Specific development

As a fully integrated group, SGH Medical Pharma designs and produces custom-made medical devices. We take charge of your idea from the design stage, based on your specifications and requirements, right through to delivery of the final product. With our injection know-how and strong industrial capabilities, we have the potential to become your contract manufacturer of choice to help you succeed.

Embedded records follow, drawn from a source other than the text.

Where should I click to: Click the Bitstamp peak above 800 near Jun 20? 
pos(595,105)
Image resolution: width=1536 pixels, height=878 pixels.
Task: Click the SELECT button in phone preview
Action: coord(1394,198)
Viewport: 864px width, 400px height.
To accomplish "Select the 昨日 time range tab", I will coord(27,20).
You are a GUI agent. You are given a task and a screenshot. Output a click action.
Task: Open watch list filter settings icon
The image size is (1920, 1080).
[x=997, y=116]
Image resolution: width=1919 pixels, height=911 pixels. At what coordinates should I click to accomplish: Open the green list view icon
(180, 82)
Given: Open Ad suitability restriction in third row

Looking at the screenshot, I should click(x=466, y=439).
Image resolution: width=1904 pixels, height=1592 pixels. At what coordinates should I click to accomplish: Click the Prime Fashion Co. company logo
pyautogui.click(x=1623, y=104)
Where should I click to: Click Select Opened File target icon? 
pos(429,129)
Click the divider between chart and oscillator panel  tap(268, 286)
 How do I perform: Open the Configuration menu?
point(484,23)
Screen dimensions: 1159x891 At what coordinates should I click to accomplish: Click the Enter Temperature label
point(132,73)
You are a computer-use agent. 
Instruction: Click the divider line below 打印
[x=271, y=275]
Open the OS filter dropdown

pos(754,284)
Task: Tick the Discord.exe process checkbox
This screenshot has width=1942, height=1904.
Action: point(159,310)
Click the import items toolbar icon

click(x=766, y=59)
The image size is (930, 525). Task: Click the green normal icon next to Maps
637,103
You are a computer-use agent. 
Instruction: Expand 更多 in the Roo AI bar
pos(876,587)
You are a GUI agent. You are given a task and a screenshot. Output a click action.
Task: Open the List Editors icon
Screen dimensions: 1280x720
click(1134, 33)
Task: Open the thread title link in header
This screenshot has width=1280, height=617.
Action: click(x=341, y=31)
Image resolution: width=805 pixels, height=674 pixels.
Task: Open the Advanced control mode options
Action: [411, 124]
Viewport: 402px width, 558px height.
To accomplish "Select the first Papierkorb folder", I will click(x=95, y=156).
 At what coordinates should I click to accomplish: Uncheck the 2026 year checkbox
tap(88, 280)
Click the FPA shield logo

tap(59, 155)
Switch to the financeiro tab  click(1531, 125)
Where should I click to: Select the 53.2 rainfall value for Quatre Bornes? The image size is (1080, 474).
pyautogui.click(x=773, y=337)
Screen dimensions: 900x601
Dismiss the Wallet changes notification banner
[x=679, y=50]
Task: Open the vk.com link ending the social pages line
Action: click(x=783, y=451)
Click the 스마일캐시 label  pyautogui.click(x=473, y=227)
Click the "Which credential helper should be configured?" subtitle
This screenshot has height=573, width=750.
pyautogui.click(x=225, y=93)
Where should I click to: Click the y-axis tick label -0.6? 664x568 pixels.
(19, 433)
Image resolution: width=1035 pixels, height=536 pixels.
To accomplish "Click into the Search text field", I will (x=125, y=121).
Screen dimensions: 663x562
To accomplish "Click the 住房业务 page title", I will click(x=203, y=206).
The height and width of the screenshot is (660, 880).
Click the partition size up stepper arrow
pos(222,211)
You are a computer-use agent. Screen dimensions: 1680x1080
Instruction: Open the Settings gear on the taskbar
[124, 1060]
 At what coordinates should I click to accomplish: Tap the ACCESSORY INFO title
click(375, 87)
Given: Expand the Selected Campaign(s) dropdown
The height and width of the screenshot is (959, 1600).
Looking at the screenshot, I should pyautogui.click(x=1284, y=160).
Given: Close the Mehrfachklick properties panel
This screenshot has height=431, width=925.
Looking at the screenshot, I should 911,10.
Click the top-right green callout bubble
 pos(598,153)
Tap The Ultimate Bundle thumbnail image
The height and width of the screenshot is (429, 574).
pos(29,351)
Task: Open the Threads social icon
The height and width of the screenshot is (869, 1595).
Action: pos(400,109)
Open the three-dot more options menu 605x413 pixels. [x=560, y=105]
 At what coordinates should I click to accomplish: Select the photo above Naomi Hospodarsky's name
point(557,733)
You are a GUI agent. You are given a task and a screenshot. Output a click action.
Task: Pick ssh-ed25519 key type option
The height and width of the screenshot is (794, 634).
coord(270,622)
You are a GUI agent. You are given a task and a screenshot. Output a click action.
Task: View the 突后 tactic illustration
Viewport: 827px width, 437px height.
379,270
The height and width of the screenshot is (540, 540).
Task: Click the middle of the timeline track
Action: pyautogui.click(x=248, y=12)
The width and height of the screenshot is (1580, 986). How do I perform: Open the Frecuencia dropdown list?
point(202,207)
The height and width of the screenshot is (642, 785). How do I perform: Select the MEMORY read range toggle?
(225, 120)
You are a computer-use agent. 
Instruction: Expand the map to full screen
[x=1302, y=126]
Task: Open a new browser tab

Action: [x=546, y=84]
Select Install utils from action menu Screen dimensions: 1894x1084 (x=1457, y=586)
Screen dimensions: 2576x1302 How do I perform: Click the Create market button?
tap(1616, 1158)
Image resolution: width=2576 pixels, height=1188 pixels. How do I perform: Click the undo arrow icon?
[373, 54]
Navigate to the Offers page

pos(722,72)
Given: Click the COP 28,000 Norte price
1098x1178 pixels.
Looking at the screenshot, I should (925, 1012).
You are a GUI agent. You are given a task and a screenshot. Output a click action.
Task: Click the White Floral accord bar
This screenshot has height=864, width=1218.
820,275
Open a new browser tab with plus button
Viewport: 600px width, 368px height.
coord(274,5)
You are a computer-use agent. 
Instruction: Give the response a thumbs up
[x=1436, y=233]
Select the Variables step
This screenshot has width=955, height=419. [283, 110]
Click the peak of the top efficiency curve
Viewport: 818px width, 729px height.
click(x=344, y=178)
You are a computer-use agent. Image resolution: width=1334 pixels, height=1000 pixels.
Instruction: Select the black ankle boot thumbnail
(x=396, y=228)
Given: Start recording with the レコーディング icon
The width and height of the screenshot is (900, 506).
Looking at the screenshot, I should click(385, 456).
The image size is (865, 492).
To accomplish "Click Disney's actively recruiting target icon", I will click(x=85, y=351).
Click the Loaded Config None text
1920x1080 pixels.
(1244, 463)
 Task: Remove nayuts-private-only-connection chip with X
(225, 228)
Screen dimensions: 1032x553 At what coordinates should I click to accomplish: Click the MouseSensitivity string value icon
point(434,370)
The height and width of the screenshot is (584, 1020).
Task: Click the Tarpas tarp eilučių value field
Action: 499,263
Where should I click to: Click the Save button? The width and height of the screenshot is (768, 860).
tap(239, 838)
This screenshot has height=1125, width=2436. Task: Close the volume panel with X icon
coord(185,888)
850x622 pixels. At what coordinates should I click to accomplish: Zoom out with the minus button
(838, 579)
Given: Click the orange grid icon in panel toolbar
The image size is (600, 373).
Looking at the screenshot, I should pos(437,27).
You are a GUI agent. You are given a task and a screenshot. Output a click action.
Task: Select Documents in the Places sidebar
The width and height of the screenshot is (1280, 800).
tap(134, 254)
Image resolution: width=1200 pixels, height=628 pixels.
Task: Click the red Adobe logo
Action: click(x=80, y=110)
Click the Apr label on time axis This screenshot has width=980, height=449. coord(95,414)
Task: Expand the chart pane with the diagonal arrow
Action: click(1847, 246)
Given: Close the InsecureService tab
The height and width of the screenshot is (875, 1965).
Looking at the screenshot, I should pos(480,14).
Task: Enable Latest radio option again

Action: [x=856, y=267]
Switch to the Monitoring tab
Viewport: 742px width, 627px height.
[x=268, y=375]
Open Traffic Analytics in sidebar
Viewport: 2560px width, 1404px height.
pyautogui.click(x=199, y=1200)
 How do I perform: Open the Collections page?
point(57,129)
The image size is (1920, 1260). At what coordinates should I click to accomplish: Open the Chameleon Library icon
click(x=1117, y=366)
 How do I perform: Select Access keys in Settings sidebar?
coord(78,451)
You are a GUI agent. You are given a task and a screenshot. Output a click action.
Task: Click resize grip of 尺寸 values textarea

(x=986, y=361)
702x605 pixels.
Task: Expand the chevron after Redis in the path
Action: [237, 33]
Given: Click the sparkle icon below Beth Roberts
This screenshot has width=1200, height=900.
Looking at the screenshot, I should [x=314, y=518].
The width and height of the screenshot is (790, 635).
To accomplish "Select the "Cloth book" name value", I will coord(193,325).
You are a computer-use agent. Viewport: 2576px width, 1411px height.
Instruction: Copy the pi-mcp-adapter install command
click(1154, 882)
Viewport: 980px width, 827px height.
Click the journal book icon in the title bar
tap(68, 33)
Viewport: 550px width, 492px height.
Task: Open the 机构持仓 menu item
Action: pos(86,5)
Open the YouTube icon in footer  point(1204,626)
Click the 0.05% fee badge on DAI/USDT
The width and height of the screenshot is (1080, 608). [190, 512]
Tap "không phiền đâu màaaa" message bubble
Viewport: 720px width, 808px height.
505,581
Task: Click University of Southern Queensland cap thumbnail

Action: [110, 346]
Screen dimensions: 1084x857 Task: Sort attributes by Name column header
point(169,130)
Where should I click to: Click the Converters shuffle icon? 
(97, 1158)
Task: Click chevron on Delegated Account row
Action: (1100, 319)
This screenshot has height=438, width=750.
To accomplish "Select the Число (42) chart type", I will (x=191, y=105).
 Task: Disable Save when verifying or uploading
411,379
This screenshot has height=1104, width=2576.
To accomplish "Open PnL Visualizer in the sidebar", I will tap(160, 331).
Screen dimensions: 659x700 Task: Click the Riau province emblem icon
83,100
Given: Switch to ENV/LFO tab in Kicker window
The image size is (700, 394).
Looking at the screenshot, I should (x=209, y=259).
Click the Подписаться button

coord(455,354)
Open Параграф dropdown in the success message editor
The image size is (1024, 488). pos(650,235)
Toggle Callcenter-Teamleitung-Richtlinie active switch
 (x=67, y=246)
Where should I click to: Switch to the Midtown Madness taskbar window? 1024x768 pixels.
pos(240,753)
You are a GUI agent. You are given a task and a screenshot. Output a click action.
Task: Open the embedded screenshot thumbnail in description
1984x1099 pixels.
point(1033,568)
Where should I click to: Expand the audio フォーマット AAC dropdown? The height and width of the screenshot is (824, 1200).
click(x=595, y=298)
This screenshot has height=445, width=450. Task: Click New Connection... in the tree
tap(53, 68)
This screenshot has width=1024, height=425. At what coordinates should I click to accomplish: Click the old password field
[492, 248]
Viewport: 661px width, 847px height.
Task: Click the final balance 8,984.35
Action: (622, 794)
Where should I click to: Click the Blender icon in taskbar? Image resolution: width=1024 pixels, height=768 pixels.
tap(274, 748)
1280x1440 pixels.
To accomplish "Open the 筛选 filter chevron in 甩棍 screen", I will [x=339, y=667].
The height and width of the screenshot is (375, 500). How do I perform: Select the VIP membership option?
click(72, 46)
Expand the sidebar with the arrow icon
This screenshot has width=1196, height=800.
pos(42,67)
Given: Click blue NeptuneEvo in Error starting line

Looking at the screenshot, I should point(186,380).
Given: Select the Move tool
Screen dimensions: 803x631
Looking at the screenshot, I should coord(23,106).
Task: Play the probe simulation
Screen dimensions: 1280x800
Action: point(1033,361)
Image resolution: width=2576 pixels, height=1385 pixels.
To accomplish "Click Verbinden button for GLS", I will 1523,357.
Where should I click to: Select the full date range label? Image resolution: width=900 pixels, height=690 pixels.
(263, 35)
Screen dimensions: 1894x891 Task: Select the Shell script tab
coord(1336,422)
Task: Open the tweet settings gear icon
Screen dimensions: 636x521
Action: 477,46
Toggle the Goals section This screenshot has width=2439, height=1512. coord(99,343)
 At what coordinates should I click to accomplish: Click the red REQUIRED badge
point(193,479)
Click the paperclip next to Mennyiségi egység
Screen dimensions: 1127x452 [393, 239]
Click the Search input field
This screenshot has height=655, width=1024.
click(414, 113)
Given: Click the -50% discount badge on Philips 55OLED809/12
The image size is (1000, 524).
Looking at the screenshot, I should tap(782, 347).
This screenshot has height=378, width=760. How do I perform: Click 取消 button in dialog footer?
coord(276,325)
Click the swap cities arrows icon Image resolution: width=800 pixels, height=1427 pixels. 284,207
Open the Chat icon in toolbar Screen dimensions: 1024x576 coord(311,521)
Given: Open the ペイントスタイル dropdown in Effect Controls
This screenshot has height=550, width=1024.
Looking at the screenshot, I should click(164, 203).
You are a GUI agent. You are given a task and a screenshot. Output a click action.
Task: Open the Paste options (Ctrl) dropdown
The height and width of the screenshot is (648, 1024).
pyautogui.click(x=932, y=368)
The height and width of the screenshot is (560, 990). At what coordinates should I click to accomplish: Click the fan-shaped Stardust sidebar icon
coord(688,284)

Our development methods are governed by a strict and rigorous quality monitoring process, based on several stages:

A team dedicated to handling your concepts and projects

  • From needs analysis to intellectual property management, our R&D department contributes its expertise and creativity at every stage of project development.
  • Once the specifications have been drawn up, the concept is brought to life in several phases: feasibility checks, 3D drawings, non-functional modelling and prototyping in the factory or using Fused Deposition Modeling (FDM). We master both Design-to-cost and Design-to-value approaches, while ensuring eco-design where relevant.
  • Our industrialisation team then scales up production to ensure that manufacture, assembly and packaging meet your requirements and fit your product perfectly. We ensure that all your quality, dimensional and functional concerns are taken into account, from the most basic to the most technical parts, while scrupulously following product and process risk assessment protocols to eliminate any hazards.
  • All our projects are managed by a project manager, supported by a multi-disciplinary team. And because we are aware that each project is unique and involves different regulatory constraints and quality tools, a development quality manager is entirely dedicated to supporting your project from the initial idea right through to delivery of the finished product, working closely with the project manager.
  • By managing the development of your product from start to finish, we provide you with a turnkey medical device as well as the technical documentation required for CE marking. We write all your technical documentation ready for registration and keep it up to date with regulatory changes and/or changes to the device.

In the current global context of pressure on the supply of plastic raw materials, our specialist purchasing team ensures sustainable supplies as part of our business continuity plan.